Your boss just might not get it
But why are some employers insistent on their employees coming back after working from home for the past two years? Believe it or not, but they’re probably not trying to be cruel.
One reason is that they might not understand where their workers are coming from when they say they want to continue working from home.
For some of us, the change to working from home has meant cutting out extra expenses from our daily work lives. And with skyrocketing cost-of-living to consider, it’s understandable why many workers are reluctant to pay for transport, lunch and other costs just to sit at a CBD desk.
A major factor of difference between the average worker and bosses are the levels in salary which determine where you can afford to live.
For the worker on $70,000 a year (a bit more than the average wage) there is only one Sydney postcode where rental prices are ‘acceptable’. In Perth and Melbourne there are only a few affordable postcodes for renters on an average income.
The closest affordable suburb in Brisbane to the CBD is still more than a half an hour drive away and there is not a single suburb in Canberra that is deemed any better than ‘unaffordable’ for the average worker.
And that’s just the rental situation – recent data modelling shows that it takes a double average income saving for more than a decade to purchase a house.
So, unless you’re pulling in the big bucks, it’s likely you’re living somewhere requiring a long and costly commute to work – whether that’s via car or public transport.
For workers that live outside metropolitan areas, it can sometimes cost more than $100 a week just to commute to and from a CBD office.
And for employers living closing to work and on a higher pay bracket, these costs may have not crossed their mind. It’s a lot easier to ask workers back to the office if you’re assuming they’re also just a short trip away.
Joining your union puts you on the front foot
But this is when being a union member really pays off. If you haven’t already, chat to your union delegate and together with your colleagues, you can bring your concerns to your employer’s attention.
It’s highly likely that you won’t be the only one feeling reluctant to enter a physical workplace.

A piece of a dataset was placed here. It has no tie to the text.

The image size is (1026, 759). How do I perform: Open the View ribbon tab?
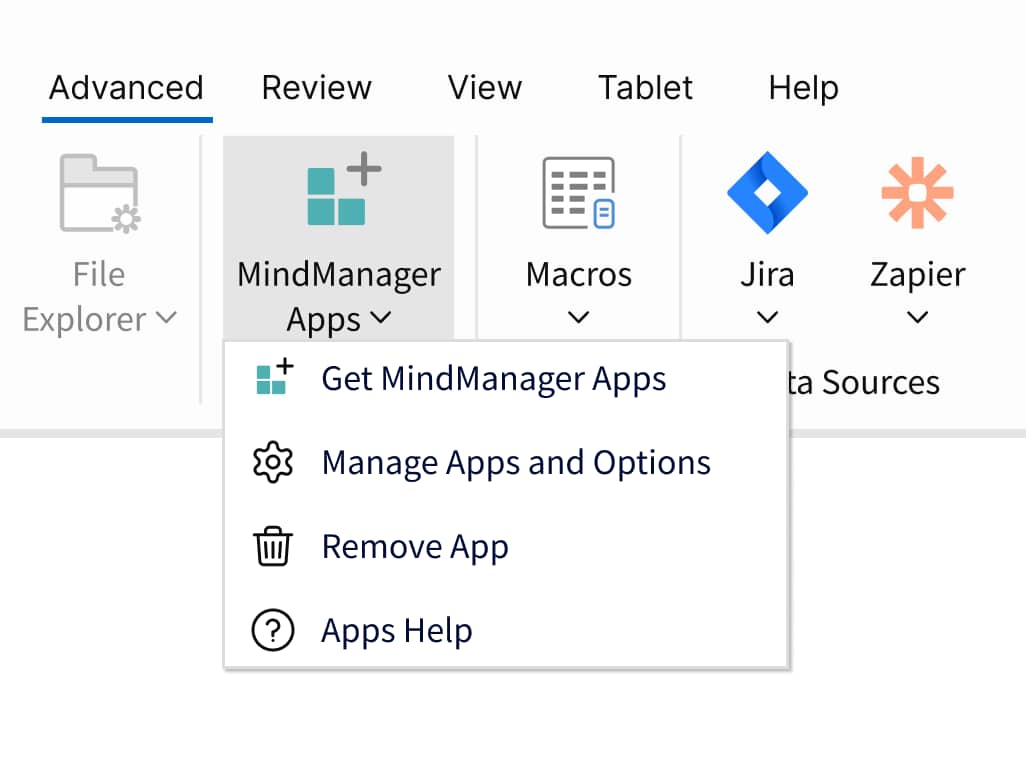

When a boss can see how widespread certain concerns and issues are, it means they can more make decisions that benefit everyone.
The more enjoyable workplaces are the ones where everyone is on the same page. If one day you’re a manager in a company or even running your own business, you’ll know how to build a unionised workforce with a thriving and happy work environment.
As union members, our actions are never for the advancement of the individual alone. That’s why we act to make changes that benefit everyone. You. Your coworkers. Your family. Their coworkers.
Union members are building fairer and safer workplaces for today – and tomorrow.